According to Fabre d'Olivet, Lysis of Taras, a disciple of Pythagoras, is responsible for writing the verses that, is unanimously believed, represent the core beliefs of Pythagoras and his school. Their philosophy was secret, meaning that you needed to be initiated into one of the various clubs spread across Magna Graecia. Reading these verses should go hand in hand with reading the commentaries of Hierocles of Alexandria.
I present here the first part named "Practical Virtues", this part is centered around ethics. The first three verses are difficult to understand by most modern people because of the three levels, the Immortal Gods, the Heroes and the Terrestrial Daemons. For Christian and Muslims alike this sounds more like blasphemy, but don't be scared.
The Immortal Gods are closest to the Creator, for adherents to the Abrahamic religions you can understand them as being Angels, Archangels, Cherubim, Seraphim and so on (depending on the religions and theologists), that's why you need to honor them "as they are established and ordained by the Law", some are higher then others. But how do you honor them? The answer is by accepting the good that comes from them, not by sacrifices because they don't need sacrifices. There are also two Pythagorean sayings: "You will honor God perfectly if you behave yourself so that your soul may become his Image" and "Any man who thinks God needs gifts holds himself higher than God". Also "God has not upon Earth a place more fit for him to dwell in, than a pure Soul" is also worth mentioning.
The Heroes are the good spirits (they occupy the middle part and think and act only in accordance to the Law) while the Terrestrial Daemons are (contrary to the name Daemon having a bad connotation) the souls of men who are adorned with Truth and Virtue, full of Knowledge and Light. Some believe that Terrestrial Daemons evolve into Heroes. Most people sway between light and darkness, light understood as embracing the Law and God while darkness understood as a mind that does not comprehend the beauty of God.
The rest of the Verses in this first part are rather self-explained. If any of you has difficulties in understanding them, write a comment and I will expand on them. I also recommend reading Not Knowing God, in the Muslim esoteric world it is widely believed that Pythagoras was a student of Hermes.
1. First honor the Immortal Gods, as they are established and ordained by the Law.

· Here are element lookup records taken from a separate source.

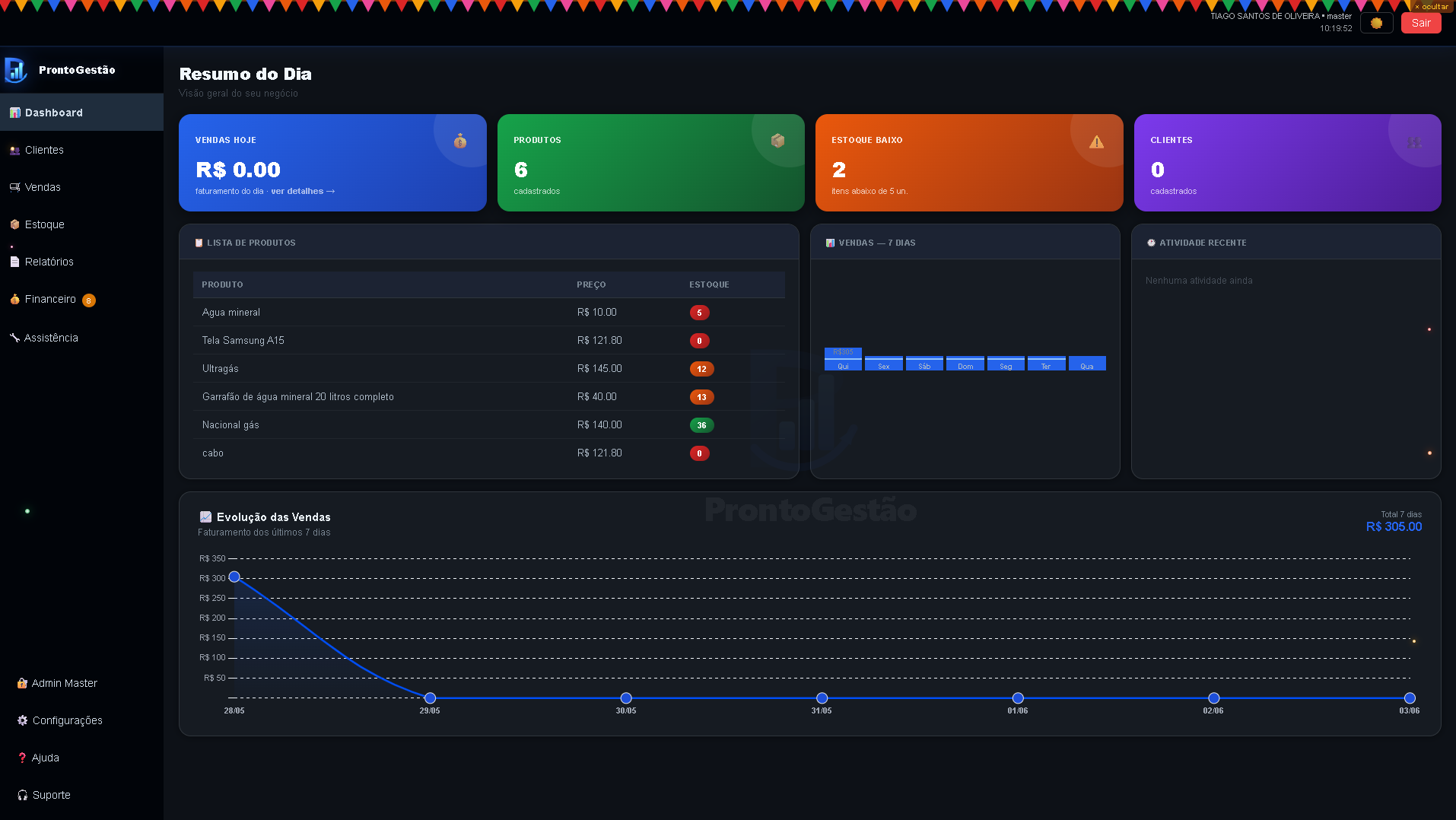
Task: Open Admin Master lock icon
Action: [x=22, y=683]
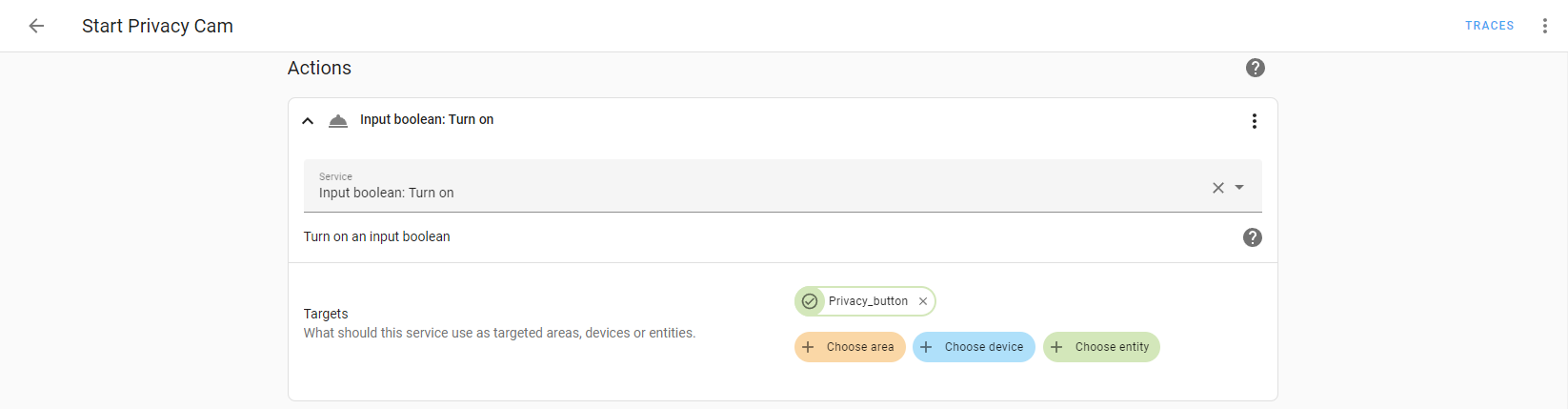Remove the Privacy_button target
This screenshot has height=409, width=1568.
click(923, 301)
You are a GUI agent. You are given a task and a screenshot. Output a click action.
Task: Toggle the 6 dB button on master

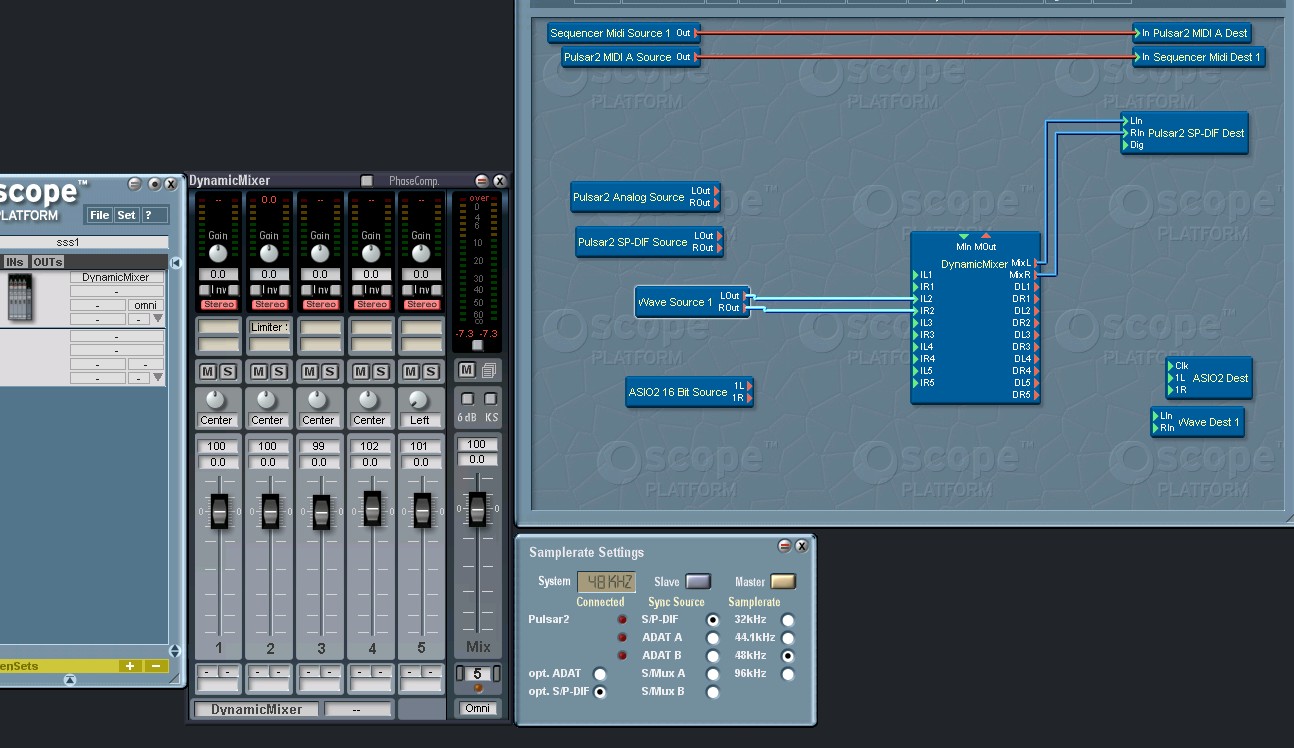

2. Reverence the Oath, and next the Heroes, full of goodness and light.
3. Honor likewise the Terrestrial Daemons by rendering them the worship lawfully due to them.
4. Honor likewise your parents, and those most nearly related to you.
5. Of all the rest of mankind, make friends the ones distinguished by virtue.
6. Always listen to his mild exhortations, and take example from his virtuous and useful actions.
7. Avoid as much as possible hating your friend for a slight fault.
8. [And understand that] power is a near neighbour to necessity.
9. Know that all these things are as I have told you; and learn to vanquish the following:--
10. First gluttony, then laziness, luxury, and anger.
11. Do nothing for which you should be ashamed, neither in the presence of others, nor privately;
12. And above all things respect yourself.
13. In the next place, do justice with your actions and your words.
14. And in any circumstance don't behave yourself without thinking.
15. But always remember that man is destined to die.
16. And that wealth as it is acquired, so too it is lost.
17. Concerning all the calamities that men suffer by divine fortune,
18. Support them with patience, be it what it may, and never repine at it.
19. But endeavor what you can to remedy it.
20. And consider that fate guards good men from many of these misfortunes.
21. People say good and bad things
22. Don't show to these words too much appreciation, nor reject them.
23. Even if you hear lies, endure them with patience and kindness.
24. Observe well, on every occasion, what I am going to tell you:
25. Let no man either by his words, or by his deeds, ever seduce you.
26. Nor entice you to say or to do what is harmful for you.
27. Consult and deliberate before you act, that you may not commit foolish actions,
28. for only a miserable man speaks and acts thoughtlessly.
29. But do that which will not afflict you afterwards, nor oblige you to repent.
30. Never do anything which you do not understand;
31. But learn all you should know, and by that means you will lead a happy life.
32. Do not neglect the health of your body;
33. But drink, eat and exercise with measure,
34. and through measure I mean what will never hinder you.
35. Accustom yourself to a way of living that is simple and decent without luxury.
36. Avoid doing that which will bring envy.
37. Do not spend beyond measure, like those that do not know where good is found.
38. Neither be selfish; a due measure is good in all things.
39. Do only the things that cannot hurt you, and deliberate before you do them.
40. Don't let sleep to close you eyelids,
41. until you had examined with your reason all your actions of the day.
42. With what did I go wrong? What have I done? What have I omitted that I should have done?
43. If in this examination you find that you had done wrong, admonish yourself severely for it;
44. And if you had done good, rejoice.
45. Practice thoroughly all these things; meditate on them well; you ought to love them with all your heart,
46. And you will be on the path of divine virtue.
47. I swear it by him who has transmitted into our souls the Sacred Quaternion, the source of nature, whose cause is eternal.